Imagine that you are one of the 25 million Americans with heart disease. You have been in a car crash. You're unconscious and alone in the ER, suffering from multiple wounds. The ER team is trying to save your life, looking for internal injuries and completing scans. No one knows that you've been to several ERs this year and that, until your last visit for chest pains when a doctor ordered extra tests "just to be safe," the previous visits were dismissed as severe indigestion. No one knows that the results of those extra tests confirmed coronary artery disease and are filed neatly at your cardiologist's office, 50 miles away. No one suspects that you have had a heart attack. Life-saving care is being delayed or missed altogether-which, in this day of information technology is needlessly delayed or missed.

Industries across the world have used information technology to rapidly communicate information, streamline operations, create best practices, reduce costs and improve consumer satisfaction. It's time for health care, one of the largest and fastest growing U.S. industries, to do the same. Alice C. wrote to us from Bethesda, Maryland, with this thought:

My daughter uses her fingerprint to check into the orthodontist. One press and her medical records are ready for the doctor to see. It's great. I don't need to remind anyone about her drug allergies - or remember the details of her last visit. Everything is right there on the computer screen. Why can't it be that way with every doctor?
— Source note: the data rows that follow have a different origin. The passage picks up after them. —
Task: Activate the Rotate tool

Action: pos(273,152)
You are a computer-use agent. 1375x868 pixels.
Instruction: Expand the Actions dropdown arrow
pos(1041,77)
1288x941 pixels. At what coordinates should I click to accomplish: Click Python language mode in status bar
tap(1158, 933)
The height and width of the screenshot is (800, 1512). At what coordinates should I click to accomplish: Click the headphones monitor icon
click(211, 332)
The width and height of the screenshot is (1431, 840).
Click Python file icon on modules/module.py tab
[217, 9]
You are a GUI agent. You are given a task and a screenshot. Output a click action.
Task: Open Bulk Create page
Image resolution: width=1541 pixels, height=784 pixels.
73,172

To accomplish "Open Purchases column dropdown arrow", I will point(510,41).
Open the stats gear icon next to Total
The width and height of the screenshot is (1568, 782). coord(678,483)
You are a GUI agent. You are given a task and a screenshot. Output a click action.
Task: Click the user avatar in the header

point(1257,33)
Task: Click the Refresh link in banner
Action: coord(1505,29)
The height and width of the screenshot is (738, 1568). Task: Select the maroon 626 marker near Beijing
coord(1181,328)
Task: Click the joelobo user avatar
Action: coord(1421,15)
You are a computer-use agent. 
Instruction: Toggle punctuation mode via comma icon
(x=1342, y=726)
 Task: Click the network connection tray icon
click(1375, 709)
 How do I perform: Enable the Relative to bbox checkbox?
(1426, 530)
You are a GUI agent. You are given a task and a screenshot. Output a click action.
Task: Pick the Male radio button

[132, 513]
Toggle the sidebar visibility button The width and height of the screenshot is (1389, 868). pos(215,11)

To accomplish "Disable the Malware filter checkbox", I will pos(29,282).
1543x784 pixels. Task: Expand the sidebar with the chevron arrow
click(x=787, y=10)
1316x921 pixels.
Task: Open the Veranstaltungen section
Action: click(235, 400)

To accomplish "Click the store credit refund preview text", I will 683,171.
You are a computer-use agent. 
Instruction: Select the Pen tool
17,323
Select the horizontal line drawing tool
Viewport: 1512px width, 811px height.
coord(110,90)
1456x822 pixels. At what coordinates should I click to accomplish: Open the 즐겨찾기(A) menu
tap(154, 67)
My father takes 10 pills and sees just as many doctors. My sisters and I all try to help my dad - and it's great - but it adds to the confusion. (I can't remember my last tetanus shot, let alone his.) I worry that, one day, one of us will get something really wrong.

Alice recognizes the benefits health information technology can bring to health care for her entire family. From allowing medical professionals, across the hospital or across the country to simultaneously review and consult on medical records to a patient's simple desire to spend more time with health care providers rather than filling out the same paperwork over and over again, health information technology brings real benefits to real people.

Additionally, if hospitals and physicians kept records that could be compiled and sorted, data would show you and your doctor options for the most effective course of treatment. Through the use of health information technology, thousands of best practices in medicine could be established through the use of current, real-world data.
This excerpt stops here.